(Il Sole 24 Ore Radiocor) – Le Borse europee cominciano il mese di settembre contrastate, in scia alla performance dell’Asia, mentre Wall Street alla vigilia ha chiuso in calo. A pesare sul sentiment degli investitori sono le rinnovate tensioni in Medio Oriente, che spingono al rialzo i prezzi del petrolio e riaccendono i timori per una fiammata dell’inflazione. Il recente scambio di attacchi tra Washington e Teheran ha spinto il presidente americano, Donald Trump, ad affermare che gli Usa avrebbero «colpito duramente», mentre le forze armate iraniane hanno avvertito i Paesi del Medio Oriente contro la concessione del proprio territorio e del proprio spazio aereo agli Stati Uniti per attacchi contro l’Iran, affermando che Teheran risponderà con una forza «significativamente maggiore» a ogni nuova aggressione. «Le rinnovate ostilità hanno vanificato le recenti speranze di progressi verso la normalizzazione del traffico marittimo attraverso lo stretto», commentano gli analisti di Commerzbank Research. Così oscilla vicino alla parità il Ftse Mib di Milano, in ordine sparso gli altri indici: Cac 40 Dax 30 Aex Ibex 35 FTSE 100.

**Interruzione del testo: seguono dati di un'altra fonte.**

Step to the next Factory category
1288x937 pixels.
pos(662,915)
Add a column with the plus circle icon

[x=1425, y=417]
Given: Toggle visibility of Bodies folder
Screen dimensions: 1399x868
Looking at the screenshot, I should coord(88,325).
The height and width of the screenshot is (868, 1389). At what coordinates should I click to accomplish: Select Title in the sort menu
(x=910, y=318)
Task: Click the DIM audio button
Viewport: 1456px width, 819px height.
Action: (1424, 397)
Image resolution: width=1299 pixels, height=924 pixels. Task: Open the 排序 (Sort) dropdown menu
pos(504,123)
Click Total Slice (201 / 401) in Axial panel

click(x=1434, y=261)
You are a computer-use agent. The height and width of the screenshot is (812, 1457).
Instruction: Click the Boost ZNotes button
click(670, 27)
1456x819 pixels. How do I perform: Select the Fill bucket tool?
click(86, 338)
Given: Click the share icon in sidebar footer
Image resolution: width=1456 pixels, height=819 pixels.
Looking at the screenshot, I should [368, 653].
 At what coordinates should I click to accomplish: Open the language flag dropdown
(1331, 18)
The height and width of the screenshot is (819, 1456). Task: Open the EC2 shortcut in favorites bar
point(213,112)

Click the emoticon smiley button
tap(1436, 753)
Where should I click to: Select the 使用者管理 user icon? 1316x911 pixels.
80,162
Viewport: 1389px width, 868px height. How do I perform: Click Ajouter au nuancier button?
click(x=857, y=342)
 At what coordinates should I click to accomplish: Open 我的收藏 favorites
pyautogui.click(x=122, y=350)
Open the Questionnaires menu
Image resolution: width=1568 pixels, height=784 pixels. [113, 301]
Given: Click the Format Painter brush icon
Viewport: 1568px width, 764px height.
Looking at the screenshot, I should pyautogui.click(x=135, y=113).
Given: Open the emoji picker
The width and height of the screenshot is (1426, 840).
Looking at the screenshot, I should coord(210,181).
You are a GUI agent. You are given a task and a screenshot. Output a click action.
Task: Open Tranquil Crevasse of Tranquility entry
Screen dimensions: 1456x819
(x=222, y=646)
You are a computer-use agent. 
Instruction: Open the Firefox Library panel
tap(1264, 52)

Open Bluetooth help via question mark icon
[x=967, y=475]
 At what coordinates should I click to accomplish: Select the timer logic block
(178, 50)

Sale l’attesa per l’inflazione dell’area euro, vista in accelerazione
Sul fronte macroeconomico, gli investitori attendono il dato sull’inflazione europea, attesa accelerare sopra il 3% a causa principalmente dei costi energetici che restano elevati. I primi dati di Francia e Spagna confermerebbero il trend al rialzo e questo rende «praticamente certo» il rialzo dei tassi Bce a settembre, notano gli analisti di Mps. Gli interventi di vari membri Bce mostrano forte preoccupazione per una ripresa delle spinte inflattive, tanto che secondo il capoeconomista Lane l’inflazione potrebbe rimanere intorno al 3% per il resto dell’anno. Da monitorare all’interno soprattutto la componente servizi per vedere se emergono segnali di contagio.
Alla fine della settimana (venerdì) rilevanti saranno i dati sul lavoro americano, soprattutto alla luce dei timori per l’inflazione espressi dal presidente della Fed, Kevin Warsh, a Jackson Hole, che hanno ulteriormente alimentato il rischio di un rialzo accelerato dei tassi da parte di Federal Reserve e Bce. Al momento le probabilità che la banca centrale americana alzi i tassi alla prossima riunione di settembre sono del 66,4% secondo il Cme FedWatch tool.
A Piazza Affari scatta St, bene l’oil
In cima al listino milanese scatta Stmicroelectronics , seguita dai titoli oil Tenaris e Eni , e le utility in scia ai rialzi del greggio. In rosso il comparto bancario. Debole Stellantis all’indomani della tornata di nomine che vede Belloni a capo della Fiat. In coda al listino milanese finiscono Azimut e Fincantieri .
Petrolio e gas in rialzo con le tensioni geopolitiche, euro/dollaro stabile
Il Brent scadenza novembre sale di circa mezzo punto percentuale, molto vicino ai 91 dollari al barile, mentre il Wti ottobre scambia sopra gli 86 dollari (+0,65%). In lieve rialzo anche il gas ad Amsterdam a 70 euro al megawattora (+0,2%). Sul valutario, l’euro/dollaro vale 1.1607 (da 1,161 di lunedì in chiusura), la moneta unica vale anche 185,59 yen (da 185,58) e il dollaro/yen si attesta a 159,89 (159,77). Lato materie prime, poco mosso l’oro spot a 4.435 dollari l’oncia (-0,3%).